Data entries

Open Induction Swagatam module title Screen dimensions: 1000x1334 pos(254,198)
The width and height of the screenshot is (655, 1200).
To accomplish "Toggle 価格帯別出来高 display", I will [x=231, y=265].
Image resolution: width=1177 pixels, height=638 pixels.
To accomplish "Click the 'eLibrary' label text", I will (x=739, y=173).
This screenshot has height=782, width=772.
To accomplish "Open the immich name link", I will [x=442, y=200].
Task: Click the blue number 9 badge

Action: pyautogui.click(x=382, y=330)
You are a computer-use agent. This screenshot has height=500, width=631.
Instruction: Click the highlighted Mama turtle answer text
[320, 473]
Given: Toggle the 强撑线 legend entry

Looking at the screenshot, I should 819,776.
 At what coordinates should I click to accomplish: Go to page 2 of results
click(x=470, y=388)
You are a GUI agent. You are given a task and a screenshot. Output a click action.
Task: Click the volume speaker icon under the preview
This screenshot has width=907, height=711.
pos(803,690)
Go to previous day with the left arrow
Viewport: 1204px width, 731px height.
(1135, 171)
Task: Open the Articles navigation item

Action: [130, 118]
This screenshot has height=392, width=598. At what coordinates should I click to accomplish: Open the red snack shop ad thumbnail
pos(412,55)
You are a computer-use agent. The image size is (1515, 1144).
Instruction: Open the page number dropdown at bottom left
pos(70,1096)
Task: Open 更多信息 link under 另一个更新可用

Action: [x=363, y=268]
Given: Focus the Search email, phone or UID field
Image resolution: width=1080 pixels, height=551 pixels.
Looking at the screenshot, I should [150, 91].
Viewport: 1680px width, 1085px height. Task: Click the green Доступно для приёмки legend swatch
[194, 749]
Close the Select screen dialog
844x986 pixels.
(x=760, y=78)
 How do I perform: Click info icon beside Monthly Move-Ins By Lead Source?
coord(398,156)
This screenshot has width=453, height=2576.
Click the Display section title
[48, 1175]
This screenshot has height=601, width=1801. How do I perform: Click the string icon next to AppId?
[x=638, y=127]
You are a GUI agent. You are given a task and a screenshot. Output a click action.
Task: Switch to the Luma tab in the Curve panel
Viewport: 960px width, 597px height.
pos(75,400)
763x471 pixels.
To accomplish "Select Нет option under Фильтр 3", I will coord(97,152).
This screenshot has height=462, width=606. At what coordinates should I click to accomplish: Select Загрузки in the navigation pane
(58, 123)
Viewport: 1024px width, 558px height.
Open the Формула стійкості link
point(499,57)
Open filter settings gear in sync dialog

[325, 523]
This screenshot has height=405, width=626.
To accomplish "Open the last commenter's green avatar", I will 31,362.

● PROMPT
Give an exact copy of every line from the one holding "Open the Формула стійкості link" through the end of the records, both included, and no other lines.

● EXERCISE OUTPUT
Open the Формула стійкості link
point(499,57)
Open filter settings gear in sync dialog

[325, 523]
This screenshot has height=405, width=626.
To accomplish "Open the last commenter's green avatar", I will 31,362.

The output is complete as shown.